→ Goal
List each line in the entries below that contains the string "agent", counting only matches with the same capitalization.

*** Data for this task

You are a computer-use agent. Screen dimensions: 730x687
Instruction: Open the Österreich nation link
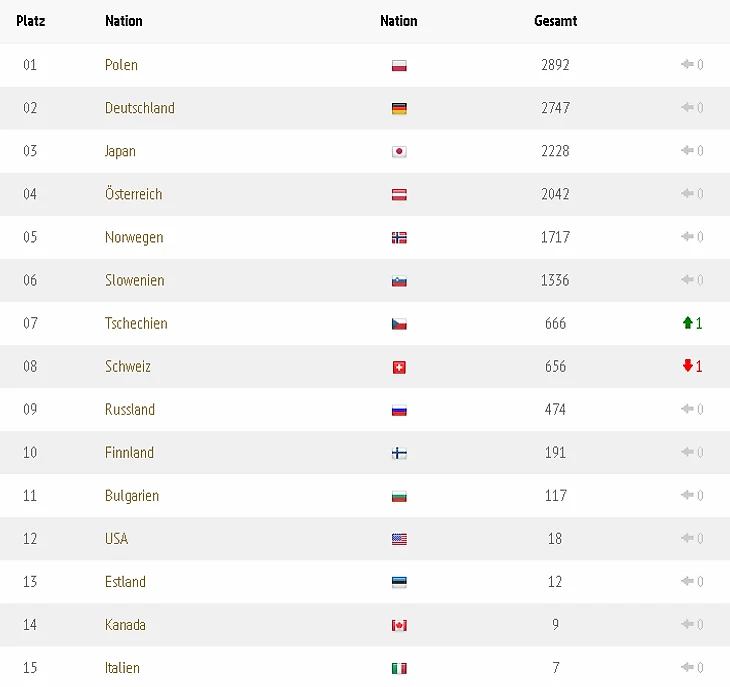(133, 194)
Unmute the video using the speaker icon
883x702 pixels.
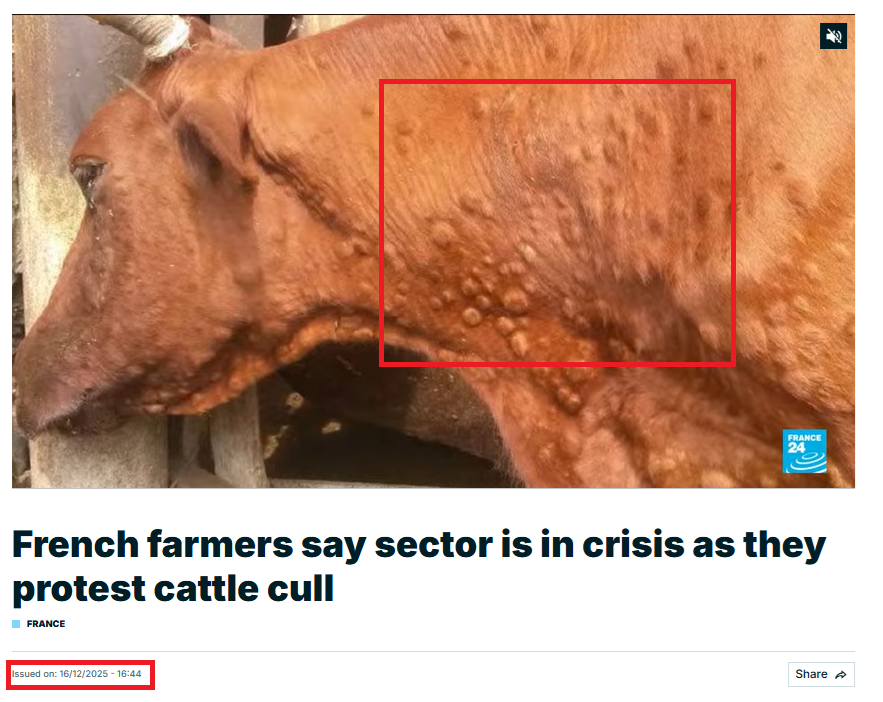pyautogui.click(x=833, y=37)
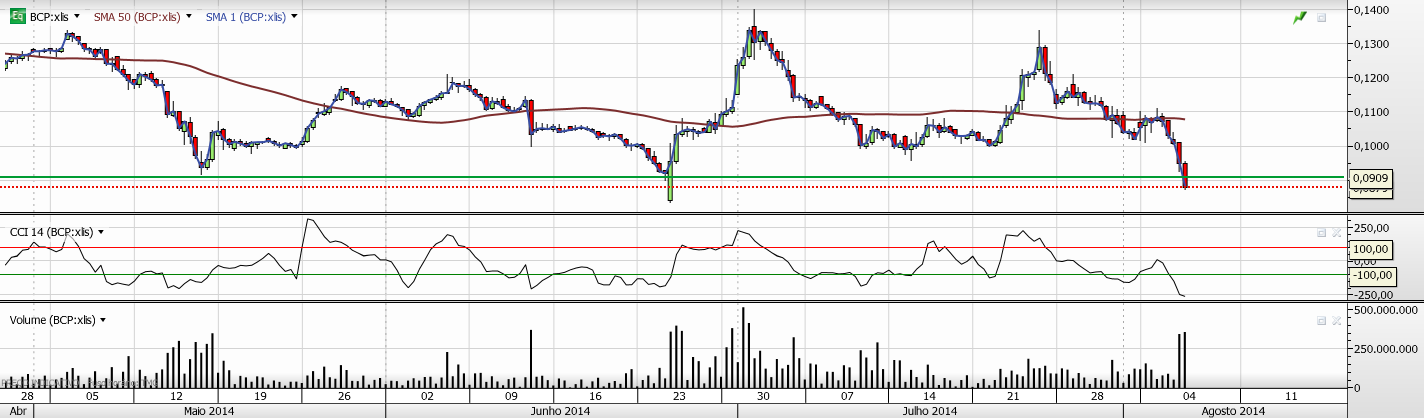Close the CCI 14 indicator panel

[x=1336, y=232]
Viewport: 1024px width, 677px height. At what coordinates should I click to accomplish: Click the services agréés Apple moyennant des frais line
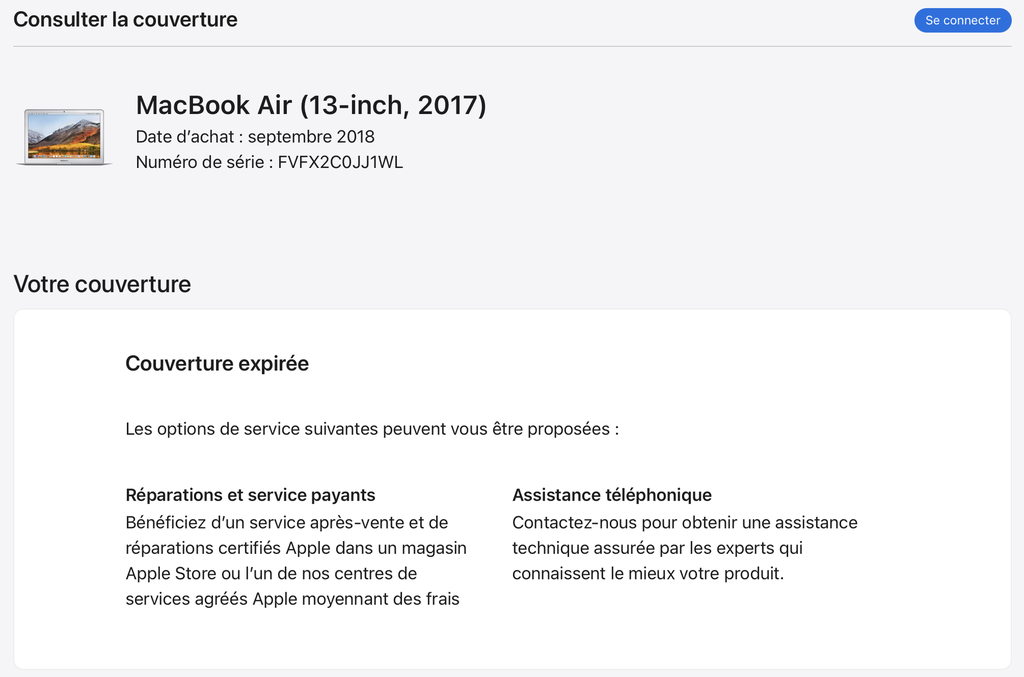click(x=293, y=599)
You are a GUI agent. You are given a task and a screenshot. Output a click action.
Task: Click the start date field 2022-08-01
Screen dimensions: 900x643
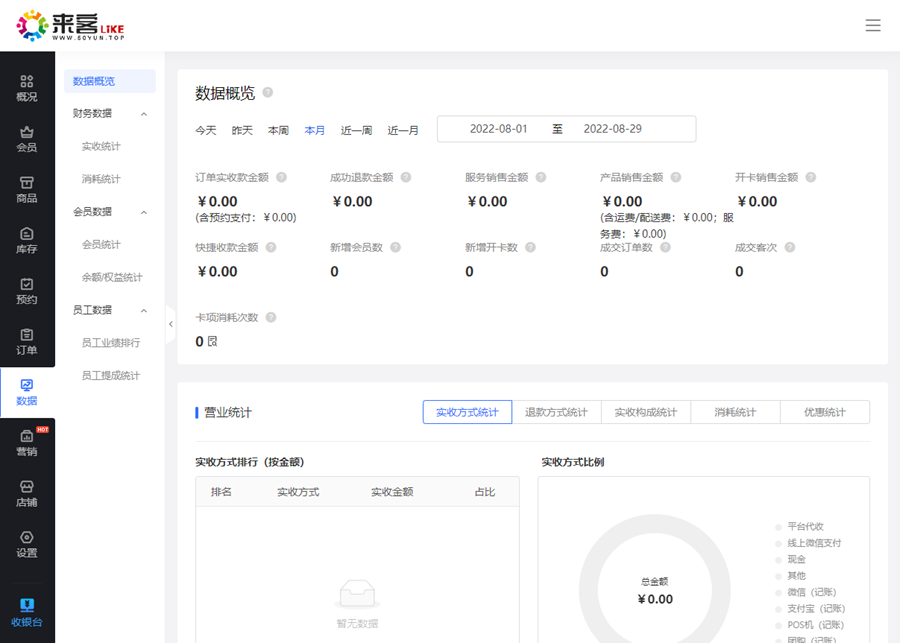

******

→ Completed exercise
You are a computer-use agent. Screen dimensions: 730x687
You are a GUI agent. You are given a task and a screenshot. Output a click action.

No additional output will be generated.